The Luv2rv crew just got back from Six Flags Darien Lake on Saturday. We arrived last Sunday (in the driving rain).

We had two camp sites while we were there. The first was an absolute rocky hill of a site (my one year old is bruised from head to toe from falling). I had the front of the trailer so far in the air it scared me. Put plenty of rocks around the wheels and many many logs under the front stabilizers.

My sister-in-law and her family had the site next to us with a 35' Airstream Excella. They had the back bumper buried in the dirt and 3 wheels off the ground ... it's a tri-axle)

It rained all day Monday so we went shopping at the outlet mall to stay dry. Weather was phenomenal the rest of the time.

The park is amazing ... kids had an absolute blast. Spent most of our time at the BrainTeaser kiddie coaster. Our 3 year old rode this thing at least 15 times. She would get off and go right back on. The water parks, Hooks Lagoon and Crocodile Isle were great given the 30C+ (90F?) temps all week.

Toby Keith and Terri Clark were there in concert on Thursday night and we could hear them from our campsite. I would even swear that Willie Nelson chimed in on a tune or two.

Anyway, this was a great experience for us and the kids. If you are looking for peace and quiet avoid this place.... other wise it's a great family vacation. Just make sure you request and 'Sunny Site' and AC hookup.

Oh yeah, the 3/4 Ton Sierra performed flawlessly. Having towed our 28BH-S with a Chev Trailblazer I was actually dumbfounded by the difference.... no comparison at all. I never wanted for power and never felt sway big rigs or anything. I could pass whatever and whomever I needed to. The border crossing was long both times 2+ hours of line ups each way. Kids were not thrilled. Thank goodness for in vechicle DVD.

One final note saw a total of 3 other Outbacks (2 25RS-S and one 28 BH-S) ,,, didn't approach the first two but spoke to the second family that had a 28BH-S being towed by a Ford Expedition. They are from Canada only about 15 minutes from us and bought from our dealer. I gave them the website URL. We'll see if they remember it and log on.
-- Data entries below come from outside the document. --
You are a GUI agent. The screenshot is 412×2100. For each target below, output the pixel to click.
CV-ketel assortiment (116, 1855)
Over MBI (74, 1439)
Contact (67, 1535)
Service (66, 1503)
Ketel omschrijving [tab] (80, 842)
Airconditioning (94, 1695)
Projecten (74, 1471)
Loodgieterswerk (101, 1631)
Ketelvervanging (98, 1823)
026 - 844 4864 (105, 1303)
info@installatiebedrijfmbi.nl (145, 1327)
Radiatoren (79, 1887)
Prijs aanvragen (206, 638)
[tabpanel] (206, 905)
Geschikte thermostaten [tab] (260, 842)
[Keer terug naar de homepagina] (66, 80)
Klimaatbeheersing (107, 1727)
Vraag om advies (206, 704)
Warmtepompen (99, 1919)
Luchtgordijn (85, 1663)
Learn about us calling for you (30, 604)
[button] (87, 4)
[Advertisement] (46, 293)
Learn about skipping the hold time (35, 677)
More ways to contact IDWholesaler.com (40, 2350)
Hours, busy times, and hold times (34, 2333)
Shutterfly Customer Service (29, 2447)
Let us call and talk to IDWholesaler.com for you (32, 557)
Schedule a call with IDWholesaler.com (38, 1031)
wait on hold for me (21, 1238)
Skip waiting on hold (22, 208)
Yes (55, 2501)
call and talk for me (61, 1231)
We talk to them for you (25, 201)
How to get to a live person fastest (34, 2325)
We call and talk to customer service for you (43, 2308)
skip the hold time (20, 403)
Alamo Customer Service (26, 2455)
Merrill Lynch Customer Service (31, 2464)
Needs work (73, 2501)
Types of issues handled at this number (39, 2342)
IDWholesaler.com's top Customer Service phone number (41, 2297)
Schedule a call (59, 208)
Sorry for being long winded. whew!

Wayne


----------



## camping479 (Aug 27, 2003)

Glad you had a good trip. Last week was about the best week we've had as far as weather all summer.

Mike


----------



## hurricaneplumber (Apr 12, 2004)

Wayne,

Welcome back.

I was in one of those rocky slopey sites with my tent one time. Nothing like sleeping with stones on a hill in the thunderstorm...
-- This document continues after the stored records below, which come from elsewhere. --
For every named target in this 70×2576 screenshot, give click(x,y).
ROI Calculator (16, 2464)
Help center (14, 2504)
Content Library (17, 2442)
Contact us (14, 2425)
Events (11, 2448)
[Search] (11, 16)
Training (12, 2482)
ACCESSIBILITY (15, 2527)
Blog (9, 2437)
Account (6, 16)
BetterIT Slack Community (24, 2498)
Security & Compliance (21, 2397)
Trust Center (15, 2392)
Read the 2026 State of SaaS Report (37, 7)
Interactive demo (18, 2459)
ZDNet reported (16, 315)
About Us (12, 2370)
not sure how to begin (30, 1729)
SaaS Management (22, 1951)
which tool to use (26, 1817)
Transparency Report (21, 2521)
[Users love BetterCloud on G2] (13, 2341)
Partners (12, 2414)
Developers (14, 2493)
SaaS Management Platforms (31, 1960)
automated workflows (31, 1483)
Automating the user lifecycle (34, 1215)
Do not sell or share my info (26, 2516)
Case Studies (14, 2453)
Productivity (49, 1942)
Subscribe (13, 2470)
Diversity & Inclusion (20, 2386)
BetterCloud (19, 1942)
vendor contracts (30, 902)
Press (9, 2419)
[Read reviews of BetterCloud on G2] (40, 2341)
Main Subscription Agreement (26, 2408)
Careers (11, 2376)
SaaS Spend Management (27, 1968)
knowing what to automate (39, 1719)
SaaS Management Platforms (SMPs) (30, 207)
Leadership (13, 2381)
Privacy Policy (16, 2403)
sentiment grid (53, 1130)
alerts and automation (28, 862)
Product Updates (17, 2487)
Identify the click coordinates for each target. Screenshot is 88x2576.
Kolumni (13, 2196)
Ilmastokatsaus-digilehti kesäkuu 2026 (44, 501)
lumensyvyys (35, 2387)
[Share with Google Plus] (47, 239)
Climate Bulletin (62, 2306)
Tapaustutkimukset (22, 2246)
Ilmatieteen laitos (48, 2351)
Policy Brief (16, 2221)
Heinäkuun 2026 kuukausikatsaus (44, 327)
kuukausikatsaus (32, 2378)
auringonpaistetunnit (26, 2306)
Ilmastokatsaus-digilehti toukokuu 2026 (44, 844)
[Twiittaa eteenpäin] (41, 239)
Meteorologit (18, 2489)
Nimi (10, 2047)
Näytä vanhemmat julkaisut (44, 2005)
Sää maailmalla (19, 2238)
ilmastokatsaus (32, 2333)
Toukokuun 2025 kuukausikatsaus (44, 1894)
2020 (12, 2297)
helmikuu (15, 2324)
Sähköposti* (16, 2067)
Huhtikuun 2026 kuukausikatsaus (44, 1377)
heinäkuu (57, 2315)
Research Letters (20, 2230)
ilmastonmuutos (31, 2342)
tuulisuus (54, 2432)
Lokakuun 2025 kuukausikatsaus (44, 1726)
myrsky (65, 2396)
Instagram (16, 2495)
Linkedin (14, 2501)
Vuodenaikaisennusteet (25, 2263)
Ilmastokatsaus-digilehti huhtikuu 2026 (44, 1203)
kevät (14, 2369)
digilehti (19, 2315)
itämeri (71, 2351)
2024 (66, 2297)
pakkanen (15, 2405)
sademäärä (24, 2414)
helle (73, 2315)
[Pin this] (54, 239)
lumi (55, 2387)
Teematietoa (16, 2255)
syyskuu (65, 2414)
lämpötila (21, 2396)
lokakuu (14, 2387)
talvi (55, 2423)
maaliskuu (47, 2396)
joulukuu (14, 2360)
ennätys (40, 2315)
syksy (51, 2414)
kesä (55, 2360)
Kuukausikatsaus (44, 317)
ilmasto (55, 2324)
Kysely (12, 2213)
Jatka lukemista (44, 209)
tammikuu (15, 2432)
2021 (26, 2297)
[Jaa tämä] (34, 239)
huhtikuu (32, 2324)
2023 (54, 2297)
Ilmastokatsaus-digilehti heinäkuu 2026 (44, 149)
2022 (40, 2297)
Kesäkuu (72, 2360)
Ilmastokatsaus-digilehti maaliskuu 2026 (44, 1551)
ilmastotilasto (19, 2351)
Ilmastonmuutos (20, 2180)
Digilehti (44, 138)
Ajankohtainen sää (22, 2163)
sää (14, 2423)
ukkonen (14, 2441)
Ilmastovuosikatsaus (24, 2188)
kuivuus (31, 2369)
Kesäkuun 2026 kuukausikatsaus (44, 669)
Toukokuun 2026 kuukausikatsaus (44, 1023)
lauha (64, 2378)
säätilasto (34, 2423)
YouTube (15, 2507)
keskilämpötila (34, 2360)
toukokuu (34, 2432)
Glad the weather was warm for the water park.

The border slowdowns make it real glad to tow your own bathroom and kitchen with you just in case nature calls while just sitting there.

It sounds like you ended up in the grassy, flat, sunny sites. I tented there also, man was it hot in a tent.

Do they still do the nightly laser light show? That was pretty neat and the kidos enjoyed it.

See Ya

Kevin


----------



## luv2rv (Jun 21, 2004)

Kevin,

Exactly, the site was quite nice. Definitely needed the AC and Awning but was a whole lot better than the forest on the side of a hill.

Laser Blast still goes on every night at 10:10 until about 10:30. They do a really nice job of it.

Wayne


----------



## johnp (Mar 15, 2004)

What site did you move from? I'm heading back there Columbus Day weekend and would like to avoid that area. The last time I went we had a site on a corner the site was huge and flat only problem was we went the same weekend as OZ Fest. My wife wanted to packup at 3am with all the sceaming and partying all night.
But the kids loved it and were going back.


----------



## luv2rv (Jun 21, 2004)

John,

We were on site 859. There was no grass only trees and rocks in that area.

The site we moved to was site 682. All the sites in this area are nice. Only problem would be if there is a scheduled concert with music that you can't stand you are pretty close to the concert venue.

Have a great time. We'll be going back next year!

Wayne


----------



## hurricaneplumber (Apr 12, 2004)




----------